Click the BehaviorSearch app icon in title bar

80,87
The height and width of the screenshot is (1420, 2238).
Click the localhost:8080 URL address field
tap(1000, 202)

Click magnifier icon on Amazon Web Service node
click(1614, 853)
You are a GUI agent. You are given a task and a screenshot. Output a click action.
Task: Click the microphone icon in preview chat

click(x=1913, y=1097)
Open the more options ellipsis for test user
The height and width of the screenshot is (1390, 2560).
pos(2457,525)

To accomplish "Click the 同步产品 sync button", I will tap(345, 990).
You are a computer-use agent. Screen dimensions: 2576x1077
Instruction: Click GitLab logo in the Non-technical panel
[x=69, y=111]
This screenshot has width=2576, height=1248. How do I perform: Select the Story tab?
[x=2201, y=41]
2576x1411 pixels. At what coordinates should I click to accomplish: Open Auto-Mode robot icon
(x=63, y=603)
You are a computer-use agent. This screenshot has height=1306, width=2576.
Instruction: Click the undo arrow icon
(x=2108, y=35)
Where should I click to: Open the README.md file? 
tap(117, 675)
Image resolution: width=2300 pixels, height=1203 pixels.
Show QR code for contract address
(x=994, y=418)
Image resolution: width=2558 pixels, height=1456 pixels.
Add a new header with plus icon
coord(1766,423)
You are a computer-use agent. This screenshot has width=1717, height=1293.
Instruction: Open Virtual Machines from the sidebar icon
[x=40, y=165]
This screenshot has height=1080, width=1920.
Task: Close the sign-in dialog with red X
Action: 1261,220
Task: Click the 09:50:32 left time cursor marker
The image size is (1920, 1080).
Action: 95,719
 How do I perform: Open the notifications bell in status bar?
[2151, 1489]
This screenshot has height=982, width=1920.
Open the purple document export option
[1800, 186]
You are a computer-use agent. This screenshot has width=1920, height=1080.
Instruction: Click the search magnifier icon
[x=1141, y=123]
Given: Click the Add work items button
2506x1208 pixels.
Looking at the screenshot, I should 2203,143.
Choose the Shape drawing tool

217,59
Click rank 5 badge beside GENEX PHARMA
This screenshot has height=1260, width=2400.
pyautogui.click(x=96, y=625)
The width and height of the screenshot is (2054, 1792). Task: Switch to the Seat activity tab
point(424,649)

# # #

▸ Assignment
With nothing added or dropped, write out every entry.

▸ Exercise response
Click the BehaviorSearch app icon in title bar

80,87
The height and width of the screenshot is (1420, 2238).
Click the localhost:8080 URL address field
tap(1000, 202)

Click magnifier icon on Amazon Web Service node
click(1614, 853)
You are a GUI agent. You are given a task and a screenshot. Output a click action.
Task: Click the microphone icon in preview chat

click(x=1913, y=1097)
Open the more options ellipsis for test user
The height and width of the screenshot is (1390, 2560).
pos(2457,525)

To accomplish "Click the 同步产品 sync button", I will tap(345, 990).
You are a computer-use agent. Screen dimensions: 2576x1077
Instruction: Click GitLab logo in the Non-technical panel
[x=69, y=111]
This screenshot has width=2576, height=1248. How do I perform: Select the Story tab?
[x=2201, y=41]
2576x1411 pixels. At what coordinates should I click to accomplish: Open Auto-Mode robot icon
(x=63, y=603)
You are a computer-use agent. This screenshot has height=1306, width=2576.
Instruction: Click the undo arrow icon
(x=2108, y=35)
Where should I click to: Open the README.md file? 
tap(117, 675)
Image resolution: width=2300 pixels, height=1203 pixels.
Show QR code for contract address
(x=994, y=418)
Image resolution: width=2558 pixels, height=1456 pixels.
Add a new header with plus icon
coord(1766,423)
You are a computer-use agent. This screenshot has width=1717, height=1293.
Instruction: Open Virtual Machines from the sidebar icon
[x=40, y=165]
This screenshot has height=1080, width=1920.
Task: Close the sign-in dialog with red X
Action: 1261,220
Task: Click the 09:50:32 left time cursor marker
The image size is (1920, 1080).
Action: 95,719
 How do I perform: Open the notifications bell in status bar?
[2151, 1489]
This screenshot has height=982, width=1920.
Open the purple document export option
[1800, 186]
You are a computer-use agent. This screenshot has width=1920, height=1080.
Instruction: Click the search magnifier icon
[x=1141, y=123]
Given: Click the Add work items button
2506x1208 pixels.
Looking at the screenshot, I should 2203,143.
Choose the Shape drawing tool

217,59
Click rank 5 badge beside GENEX PHARMA
This screenshot has height=1260, width=2400.
pyautogui.click(x=96, y=625)
The width and height of the screenshot is (2054, 1792). Task: Switch to the Seat activity tab
point(424,649)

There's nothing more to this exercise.